On August 24, 2021, Showtime renewed the series for a second season. On September 14, 2022, Showtime canceled the series after two seasons.

=== Casting ===
On March 12, 2021, Kristin Dodson was cast as a series regular in the series. On March 25, 2021, Hassan Johnson joined the series.

== Release ==

=== Broadcast ===
Flatbush Misdemeanors premiered on May 23, 2021, on Showtime. The first episode was made available online for free on YouTube, as well. The first episode of the second season premiered on Showtime's streaming platform on June 17, 2022, then debuted on television on June 19.

=== International ===
The show premiered simultaneously in Spain on Movistar Plus+ under the title Buscarse la vida en Brooklyn. Both seasons aired on Crave in Canada, premiering in May 2021. The series premiered in the United Kingdom on August 12, 2021, on Sky UK. On October 13, 2021, Sky Comedy released the series in Germany, Switzerland, and Austria as Willkommen in Flatbush, Brooklyn. Across sub-Saharan Africa, including Ghana, the series debuted on Showmax in April 2022.

Saved data entries:
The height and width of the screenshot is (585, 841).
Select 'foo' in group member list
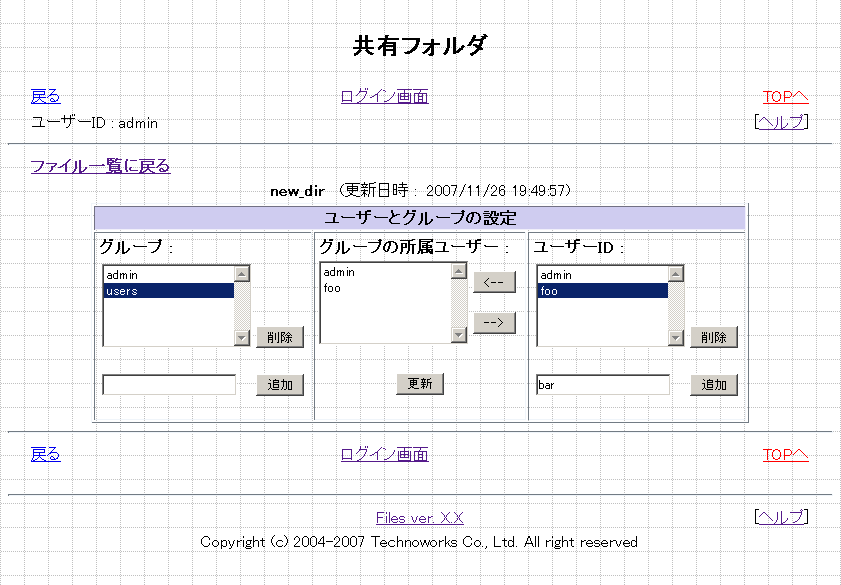[384, 288]
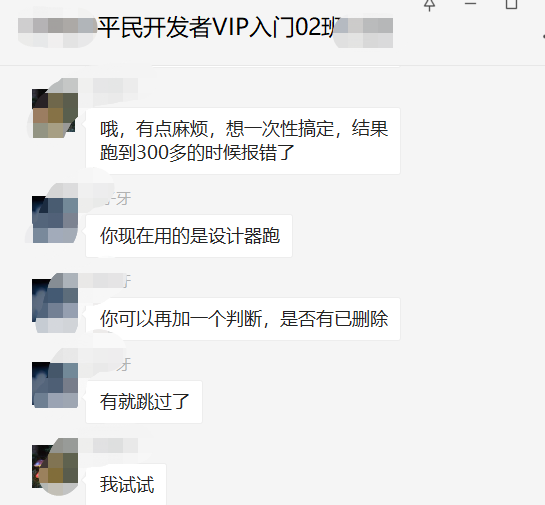Viewport: 545px width, 505px height.
Task: Minimize the chat window
Action: 470,3
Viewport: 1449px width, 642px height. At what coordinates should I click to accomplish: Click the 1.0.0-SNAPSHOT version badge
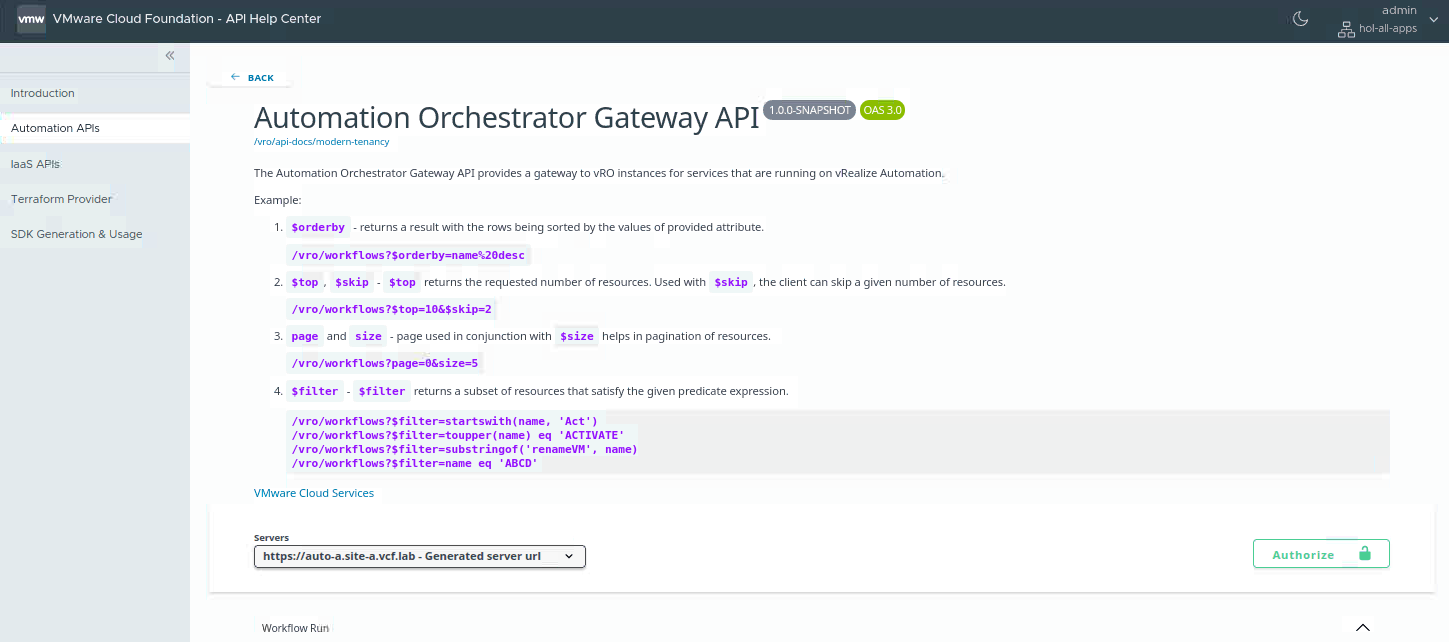coord(809,110)
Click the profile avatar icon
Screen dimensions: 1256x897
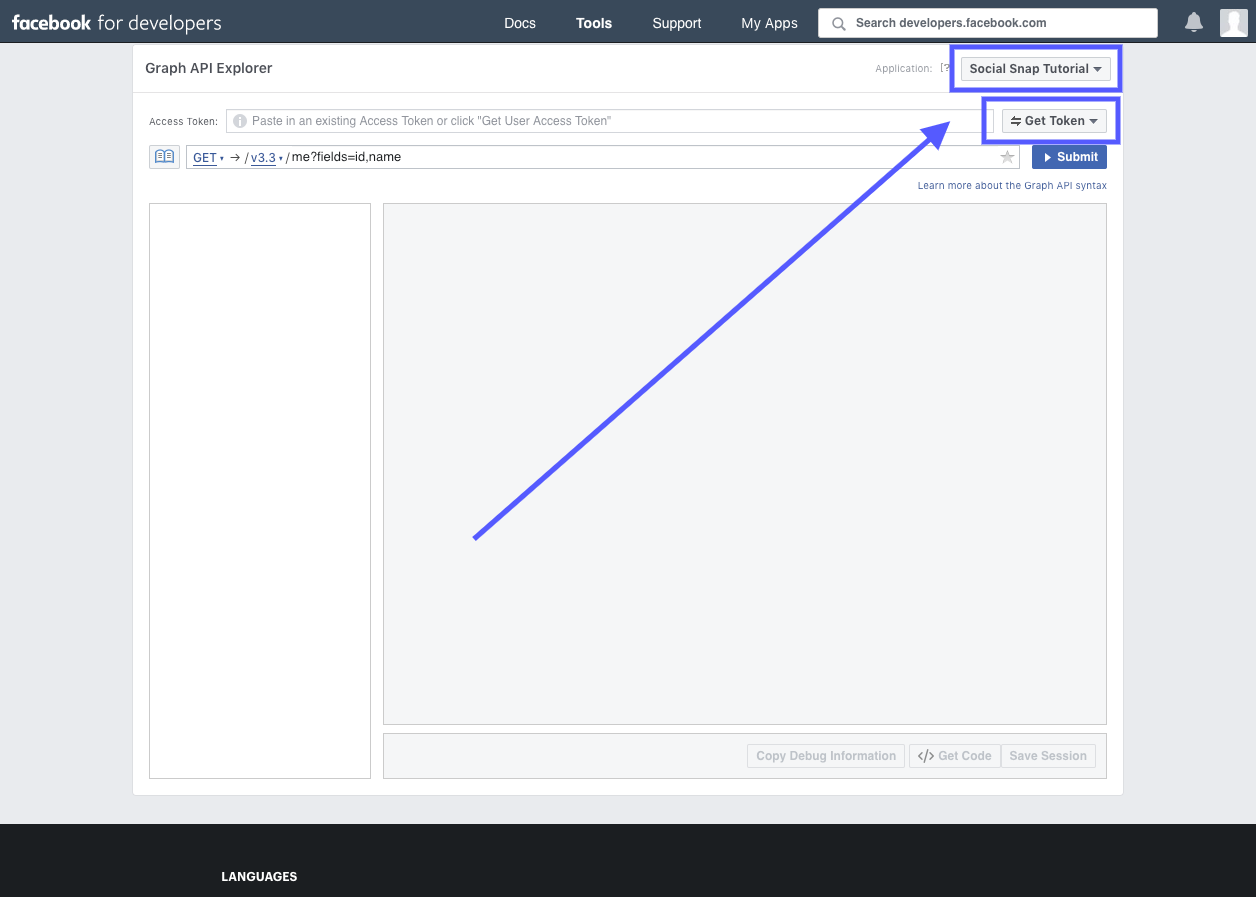(1234, 22)
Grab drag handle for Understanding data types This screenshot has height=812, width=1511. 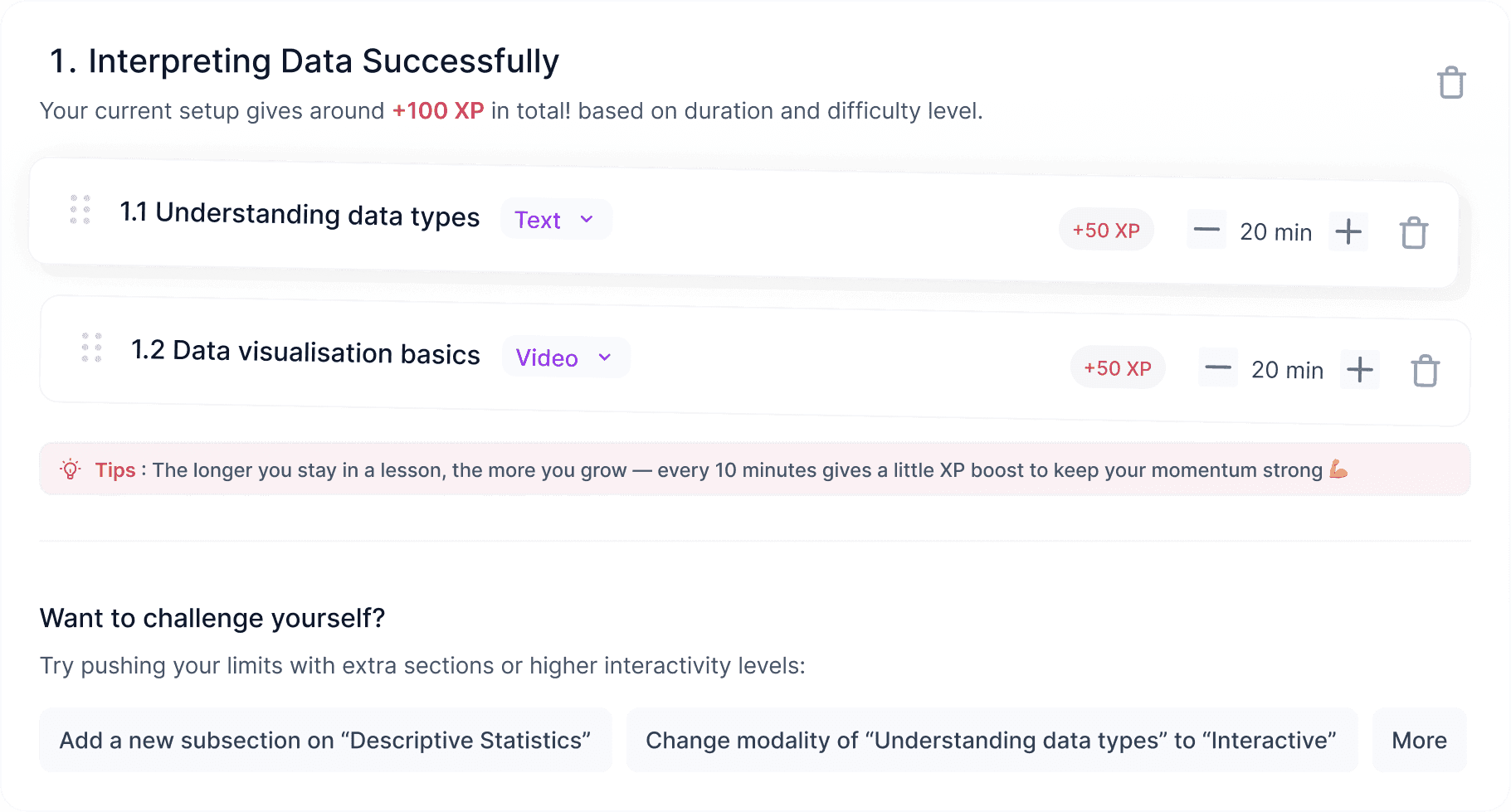(x=80, y=209)
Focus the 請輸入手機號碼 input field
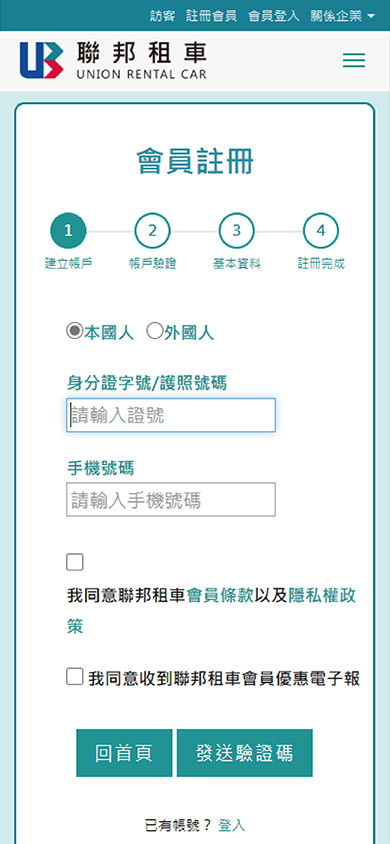The height and width of the screenshot is (844, 390). [171, 500]
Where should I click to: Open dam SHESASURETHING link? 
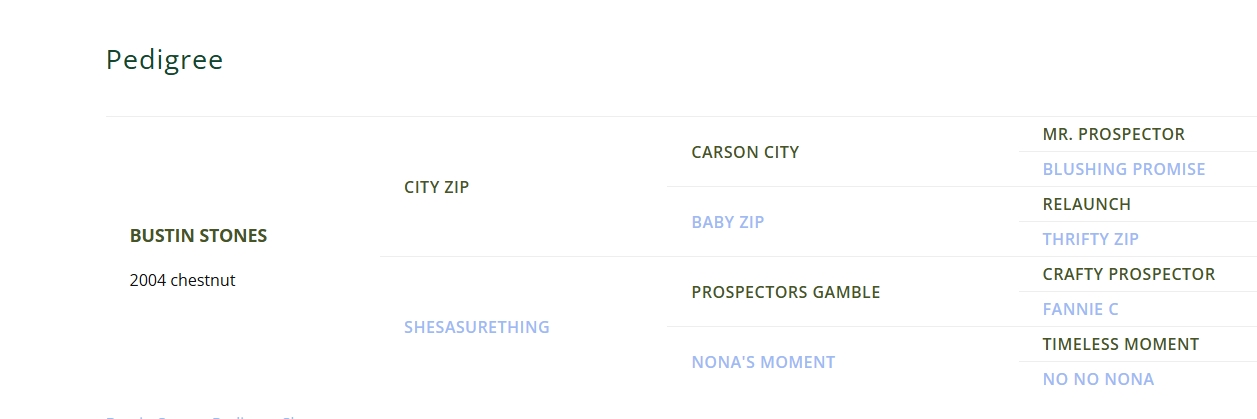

_Task to complete_
Continue the Flatbush Misdemeanors text above, starting after its last sentence.

_Answer area_
== Reception ==
The show has received mostly positive reviews, with Robert Daniels of RogerEbert.com describing it as "a hilarious, unforced two-hander that feels totally fresh." The New York Times called Flatbush Misdemeanors "really funny." Flatbush has also been praised for its authentic portrayal of the neighborhood. Variety commended the "richly drawn world", while TV Guide described the show as "Old Brooklyn through and through, but still speaks for this generation" and "already one of the best shows of 2021". Upon the show's premiere in the UK, The Guardian commended the show as "fresh and thrilling."